The Four is the equivalent of getting your grizzled war veteran drunk, and then listening to him pontificate wildly about the state of the world. It's surprisingly entertaining and irreverent, but as with the above-mentioned drunk veteran, you will naturally take everything said with a giant sack of salt.

There are few better examples of what Pope Francis refers to as an unhealthy “idolatry of money” than our obsession with Steve Jobs. It is conventional wisdom that Steve Jobs put “a dent in the universe.” No, he didn’t. Steve Jobs, in my view, spat on the universe. People who get up every morning, get their kids dressed, get them to school, and have an irrational passion for their kids’ well-being, dent the universe. The world needs more homes with engaged parents, not a better fucking phone. (Kindle loc 1144)

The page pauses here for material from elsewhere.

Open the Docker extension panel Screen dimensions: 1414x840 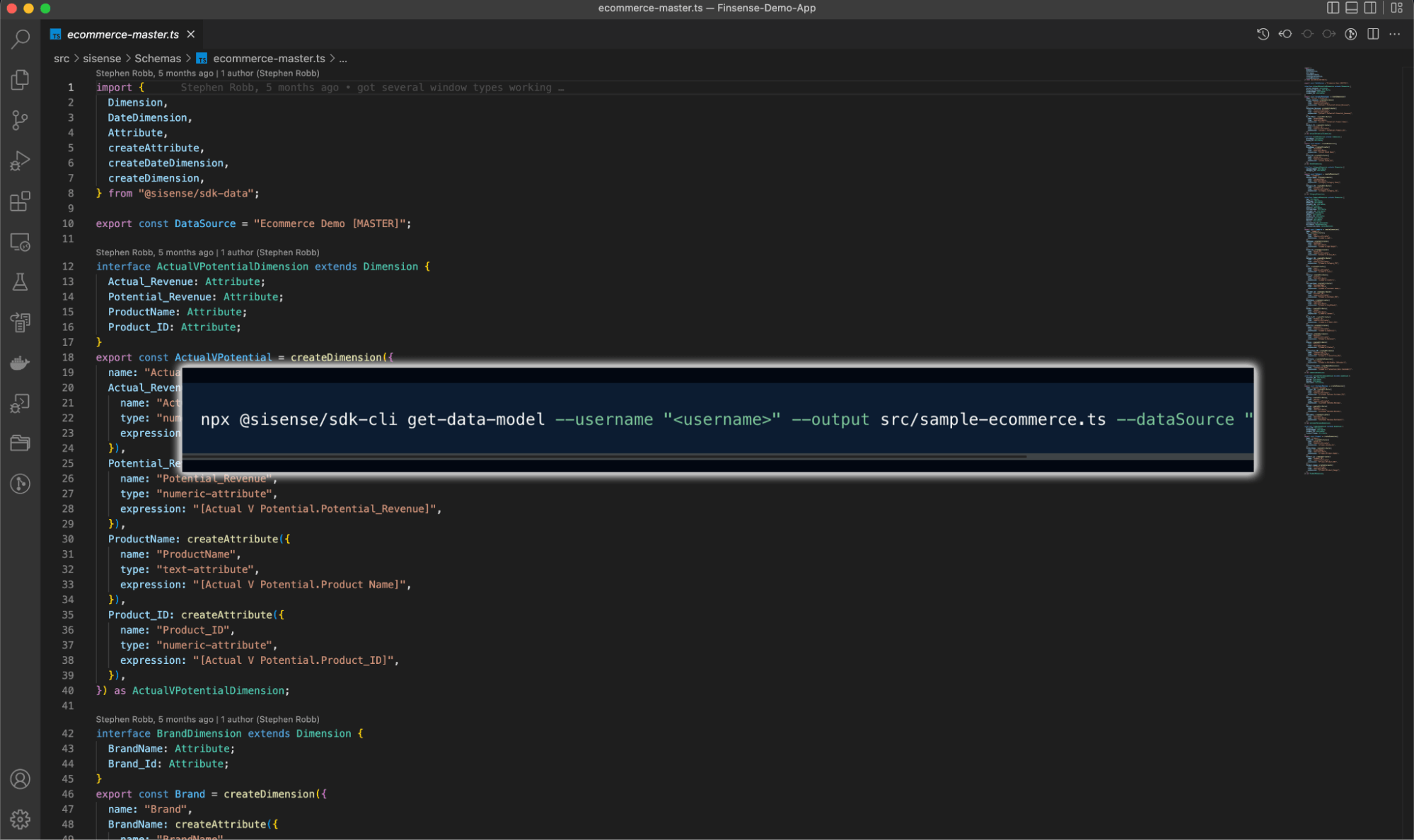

 Everyone in the room speaks the same language (literally and figuratively), wears Hermès, Cartier, or Rolex, has kids at Ivy League schools, and vacations in a coastal town of Italy or France or St. Barts. Fill a room with middle-class people from around the world, and you have diversity. They eat different food, wear different clothes, and can’t understand each other’s languages. It’s anthropology on parade. The global elite, by contrast, is a rainbow of the same damn color. (Kindle loc 1210)
 A key component would be flipping the business model in education, eliminating tuition, and charging recruiters, as students are broke, and the firms recruiting them are flush. Harvard could foster the same disruption if they take their $37B endowment, cancel tuition, and quintuple the size of their class—they can afford to do this. However, they suffer from the same sickness all of us academics are infected with: the pursuit of prestige over social good. We at NYU brag how it’s become near impossible to gain admission to our school. This, in my view, is like a homeless shelter taking pride in how many people it turns away. (Kindle loc 1379)
Sprinkled around all this pontificating are pieces of advice, usually aimed at the  business school students he teaches:
Within your organization, figure out what the company is good at—its core functions—and if you want to excel there, have a bias toward one of those categories. Google is all about engineers: the salesmen don’t do as well (though it’s still a great place to work). Consumer packaged goods companies are brand managers: engineers rarely make it to the C-suite. If you’re in the discipline that drives the company, what it excels at, you will be working with the best people on the most challenging projects, and are more likely to be noticed by senior management. (Kindle loc 3509)
I enjoyed the book and the pontificating, but needed a palette cleanser afterwards. Mildly recommended.